Uploaded image for project: 'WiredTiger'
  1. WiredTiger
  2. WT-1315

Support for multi-index searches / inner joins

    Details

    • Type: Task
    • Status: Resolved
    • Priority: Major - P3
    • Resolution: Fixed
    • Affects Version/s: None
    • Fix Version/s: WT2.7.0
    • Labels:

      Description

      Trying to capture the fundamental requirements here in generic terms here, would be happy to do even more in-detail practical examples etc. as required.

      High-level background

      One common pattern we have is to have one primary table with ‘business objects’ (BO) that uses e.g. an ‘UUID’ as the primary key (tweaked to be temporally sortable with a custom collator), and a number of secondary indices (SI-1..SI-n) of various types (UUIDs, custom DateTimes, integers, strings, …).
      We need to serve a complex query of data (arbitrary complexity referencing any number of attributes of the BO, range checks, equality checks, with typical logical operators etc.).

      Our current implementation makes an analysis of the query to find ‘candidate indexes’ and takes the one with the ‘highest priority’ (as pre-defined by a human at compile time) and uses that to make a rough initial filtering on either the range or equality test relevant for that index, then we post-process the results with our own custom decision diagram filtering (which is also later used for filtering live updates going forward) before returning data to the querying client.

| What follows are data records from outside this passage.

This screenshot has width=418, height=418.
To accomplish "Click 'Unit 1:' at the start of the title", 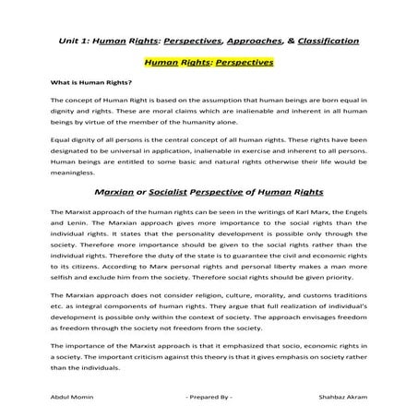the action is click(x=73, y=42).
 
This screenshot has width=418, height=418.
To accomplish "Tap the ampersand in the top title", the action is click(x=287, y=42).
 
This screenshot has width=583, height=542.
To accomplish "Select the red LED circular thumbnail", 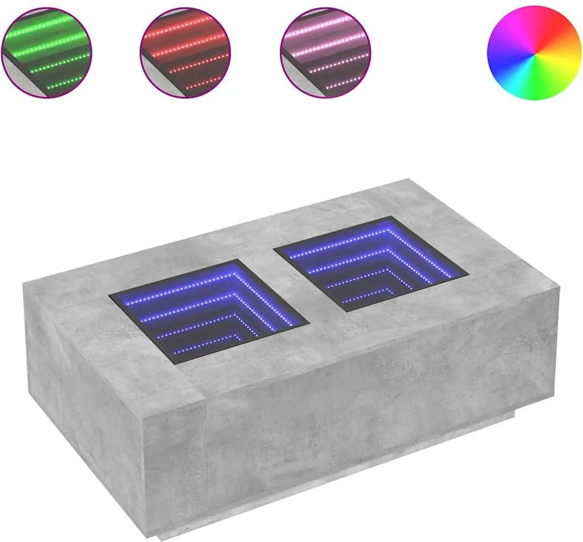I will pos(186,53).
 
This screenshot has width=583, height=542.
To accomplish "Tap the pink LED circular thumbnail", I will pos(326,53).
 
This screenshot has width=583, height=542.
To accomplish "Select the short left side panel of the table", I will pos(82,375).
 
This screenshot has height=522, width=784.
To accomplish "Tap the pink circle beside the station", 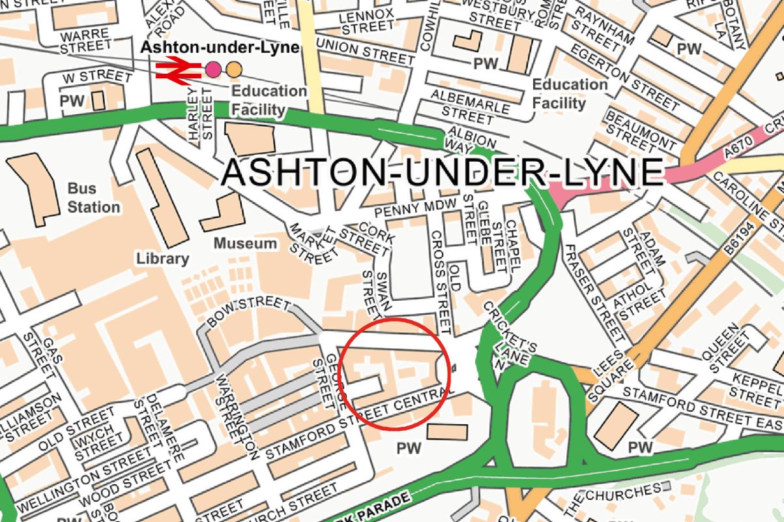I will tap(212, 69).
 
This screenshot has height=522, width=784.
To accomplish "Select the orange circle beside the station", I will tap(234, 69).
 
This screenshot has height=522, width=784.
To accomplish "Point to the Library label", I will tap(162, 258).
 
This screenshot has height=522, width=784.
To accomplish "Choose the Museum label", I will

      Some of the queries would benefit tremendously of applying multiple indexes simultaneously, as it can e.g. be a combination of date-time range and the user owning a given BO. A simple example would be ’give me all my BO modified in the last week which are owned by user X’, where we have both a date-time and user index available - the individual indexes are both half-bad, but in combination they would yield a very good rough initial filtering.

      Multi-index searching

      Essentially what we are looking for is inner joins / multi-index searching capabilities, which would allow us to apply multiple indexes to our read cursors, both with range and equality checks using custom comparators/collators. We are primarily looking at AND:ing the secondary index queries.

      We discussed one way to implement this ourselves previously (for AND with multiple indexes). The idea was to create a bloom filter based on the primary key for each secondary index except one, merge all of those bloom filters together, and then iterate over the final remaining secondary index and check vs. the aggregated bloom filter for existence. As the Bloom would guarantee no false negatives, we would be able to discard any record returned from the final index scan that did not exist in the Bloom. A false positive we can easily handle in our final post-filter stage anyhow (as we usually would have additional filter criteria on things that are not indexed, we need to do this regardless).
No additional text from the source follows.